Goal of the exercise –
Once you reach the line that contains "Blog (218, 703)", retype it and each later line exactly as written, stopping only at the end of the listing.

Input data –
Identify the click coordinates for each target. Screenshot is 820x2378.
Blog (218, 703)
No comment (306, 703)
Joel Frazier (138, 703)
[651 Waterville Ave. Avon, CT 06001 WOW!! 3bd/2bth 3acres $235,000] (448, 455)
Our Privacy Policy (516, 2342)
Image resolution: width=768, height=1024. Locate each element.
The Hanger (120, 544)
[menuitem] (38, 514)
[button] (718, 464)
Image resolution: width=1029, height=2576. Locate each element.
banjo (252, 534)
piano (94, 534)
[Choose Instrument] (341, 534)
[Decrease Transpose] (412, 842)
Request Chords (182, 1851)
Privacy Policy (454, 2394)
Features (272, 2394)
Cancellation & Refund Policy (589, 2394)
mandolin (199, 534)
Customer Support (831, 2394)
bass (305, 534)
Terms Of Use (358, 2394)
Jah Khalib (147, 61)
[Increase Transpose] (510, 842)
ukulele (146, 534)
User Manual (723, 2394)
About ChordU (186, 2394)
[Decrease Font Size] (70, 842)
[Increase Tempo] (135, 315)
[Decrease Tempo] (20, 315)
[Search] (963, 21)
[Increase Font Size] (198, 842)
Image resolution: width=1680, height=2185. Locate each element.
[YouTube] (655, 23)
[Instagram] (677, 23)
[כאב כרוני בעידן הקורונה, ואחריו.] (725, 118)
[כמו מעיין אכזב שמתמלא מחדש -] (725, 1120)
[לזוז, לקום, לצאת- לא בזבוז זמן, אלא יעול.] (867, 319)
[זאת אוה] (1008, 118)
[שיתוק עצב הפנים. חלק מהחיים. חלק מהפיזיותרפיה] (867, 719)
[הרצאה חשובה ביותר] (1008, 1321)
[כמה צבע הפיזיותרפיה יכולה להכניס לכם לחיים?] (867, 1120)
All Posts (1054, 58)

Written answer –
Blog (218, 703)
No comment (306, 703)
Joel Frazier (138, 703)
[651 Waterville Ave. Avon, CT 06001 WOW!! 3bd/2bth 3acres $235,000] (448, 455)
Our Privacy Policy (516, 2342)
Image resolution: width=768, height=1024. Locate each element.
The Hanger (120, 544)
[menuitem] (38, 514)
[button] (718, 464)
Image resolution: width=1029, height=2576. Locate each element.
banjo (252, 534)
piano (94, 534)
[Choose Instrument] (341, 534)
[Decrease Transpose] (412, 842)
Request Chords (182, 1851)
Privacy Policy (454, 2394)
Features (272, 2394)
Cancellation & Refund Policy (589, 2394)
mandolin (199, 534)
Customer Support (831, 2394)
bass (305, 534)
Terms Of Use (358, 2394)
Jah Khalib (147, 61)
[Increase Transpose] (510, 842)
ukulele (146, 534)
User Manual (723, 2394)
About ChordU (186, 2394)
[Decrease Font Size] (70, 842)
[Increase Tempo] (135, 315)
[Decrease Tempo] (20, 315)
[Search] (963, 21)
[Increase Font Size] (198, 842)
Image resolution: width=1680, height=2185. Locate each element.
[YouTube] (655, 23)
[Instagram] (677, 23)
[כאב כרוני בעידן הקורונה, ואחריו.] (725, 118)
[כמו מעיין אכזב שמתמלא מחדש -] (725, 1120)
[לזוז, לקום, לצאת- לא בזבוז זמן, אלא יעול.] (867, 319)
[זאת אוה] (1008, 118)
[שיתוק עצב הפנים. חלק מהחיים. חלק מהפיזיותרפיה] (867, 719)
[הרצאה חשובה ביותר] (1008, 1321)
[כמה צבע הפיזיותרפיה יכולה להכניס לכם לחיים?] (867, 1120)
All Posts (1054, 58)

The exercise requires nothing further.